* _WORK TO DO_
1: Can you return everything from "The FFT or Discrete" down to "type function (sin(x)/x)." in the passage on the Discrete Fourier Transform, word for word?
2: Could you take the passage on the Discrete Fourier Transform further, picking up right after its final sentence?

* _SUPPLIED TEXT_
- - - -
The FFT or Discrete Fourier Transform is a sampled version of the Fourier Transform. The Fourier Transform is applied to a signal over the continuous range -infinity to infinity while the DFT is applied over a finite number of samples. This in effect results in a square windowing (truncation) in the time domain when using the DFT since we are only dealing with a finite number of samples. Unfortunately, the DFT of a square wave is a sinc type function (sin(x)/x).
- - - -
* _ITEMS_
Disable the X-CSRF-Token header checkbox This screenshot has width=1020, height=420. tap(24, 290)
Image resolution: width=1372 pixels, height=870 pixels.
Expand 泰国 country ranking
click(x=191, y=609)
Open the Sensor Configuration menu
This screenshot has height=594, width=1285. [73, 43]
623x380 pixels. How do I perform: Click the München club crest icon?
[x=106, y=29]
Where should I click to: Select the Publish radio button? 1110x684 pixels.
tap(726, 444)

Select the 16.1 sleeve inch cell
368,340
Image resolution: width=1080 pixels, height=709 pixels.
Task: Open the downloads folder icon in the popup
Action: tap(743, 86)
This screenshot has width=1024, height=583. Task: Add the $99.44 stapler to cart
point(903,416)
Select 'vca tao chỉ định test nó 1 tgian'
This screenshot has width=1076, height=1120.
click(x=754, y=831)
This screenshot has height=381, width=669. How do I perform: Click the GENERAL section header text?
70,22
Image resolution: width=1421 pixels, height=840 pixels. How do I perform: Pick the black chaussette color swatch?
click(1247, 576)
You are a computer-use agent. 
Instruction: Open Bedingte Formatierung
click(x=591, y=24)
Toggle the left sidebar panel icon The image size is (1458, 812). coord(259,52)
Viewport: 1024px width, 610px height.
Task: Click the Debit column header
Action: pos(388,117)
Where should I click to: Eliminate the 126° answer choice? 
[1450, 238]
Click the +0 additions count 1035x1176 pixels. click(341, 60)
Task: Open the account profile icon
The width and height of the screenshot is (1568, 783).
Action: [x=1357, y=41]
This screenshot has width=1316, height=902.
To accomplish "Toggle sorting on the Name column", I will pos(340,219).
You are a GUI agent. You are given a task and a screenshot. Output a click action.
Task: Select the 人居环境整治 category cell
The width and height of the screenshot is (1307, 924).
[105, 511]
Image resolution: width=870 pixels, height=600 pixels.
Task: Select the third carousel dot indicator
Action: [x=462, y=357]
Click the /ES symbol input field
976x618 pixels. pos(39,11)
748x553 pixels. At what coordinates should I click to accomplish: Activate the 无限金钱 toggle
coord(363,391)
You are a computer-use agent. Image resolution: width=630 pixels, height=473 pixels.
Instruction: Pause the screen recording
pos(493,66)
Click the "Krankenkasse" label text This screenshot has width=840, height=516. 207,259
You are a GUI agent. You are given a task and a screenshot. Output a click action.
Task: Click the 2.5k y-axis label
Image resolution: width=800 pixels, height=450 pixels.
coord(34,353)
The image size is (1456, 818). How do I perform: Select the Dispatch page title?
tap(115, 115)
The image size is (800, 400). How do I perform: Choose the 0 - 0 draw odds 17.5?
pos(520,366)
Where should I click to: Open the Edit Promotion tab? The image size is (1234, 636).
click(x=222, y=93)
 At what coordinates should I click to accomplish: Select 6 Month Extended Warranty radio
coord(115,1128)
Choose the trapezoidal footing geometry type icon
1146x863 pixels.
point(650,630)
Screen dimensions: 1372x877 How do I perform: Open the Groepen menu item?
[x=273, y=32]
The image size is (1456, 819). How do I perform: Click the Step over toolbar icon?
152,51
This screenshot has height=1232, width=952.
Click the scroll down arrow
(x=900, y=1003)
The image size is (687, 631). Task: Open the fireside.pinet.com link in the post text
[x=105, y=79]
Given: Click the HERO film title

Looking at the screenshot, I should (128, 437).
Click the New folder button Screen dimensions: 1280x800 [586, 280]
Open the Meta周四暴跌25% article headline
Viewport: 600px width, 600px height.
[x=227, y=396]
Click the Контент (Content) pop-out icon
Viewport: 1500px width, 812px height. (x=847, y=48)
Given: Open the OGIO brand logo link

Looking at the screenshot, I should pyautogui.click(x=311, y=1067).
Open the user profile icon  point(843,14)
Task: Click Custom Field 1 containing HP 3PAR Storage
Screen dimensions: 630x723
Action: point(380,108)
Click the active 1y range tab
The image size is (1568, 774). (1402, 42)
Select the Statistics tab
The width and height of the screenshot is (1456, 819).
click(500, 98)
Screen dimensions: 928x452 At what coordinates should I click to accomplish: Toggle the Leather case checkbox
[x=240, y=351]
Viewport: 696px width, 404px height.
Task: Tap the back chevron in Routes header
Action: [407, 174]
- - - -
* _ANSWERS TO EACH TASK_
1:
The FFT or Discrete Fourier Transform is a sampled version of the Fourier Transform. The Fourier Transform is applied to a signal over the continuous range -infinity to infinity while the DFT is applied over a finite number of samples. This in effect results in a square windowing (truncation) in the time domain when using the DFT since we are only dealing with a finite number of samples. Unfortunately, the DFT of a square wave is a sinc type function (sin(x)/x).

2:
The problem with having sharp transitions in your filter (quick jump from 0 to 1 in one sample) is that this has a very long response in the time domain, which is being truncated by a square window. So to help minimize this problem, we can multiply the time-domain signal by a more gradual window. If we multiply a hanning window by adding the line:

x = x .* hanning(1,N).';

after taking the IFFT, we get this response:

frequency response

So I would recommend trying to implement the window design method since it is fairly simple (there are better ways, but they get more complicated). Since you are implementing an equalizer, I assume you want to be able to change the attenuations on the fly, so I would suggest calculating and storing the filter in the frequency domain whenever there is a change in parameters, and then you can just apply it to each input audio buffer by taking the fft of the input buffer, multiplying by your frequency domain filter samples, and then performing the ifft to get back to the time domain. This will be a lot more efficient than all of the branching you are doing for each sample.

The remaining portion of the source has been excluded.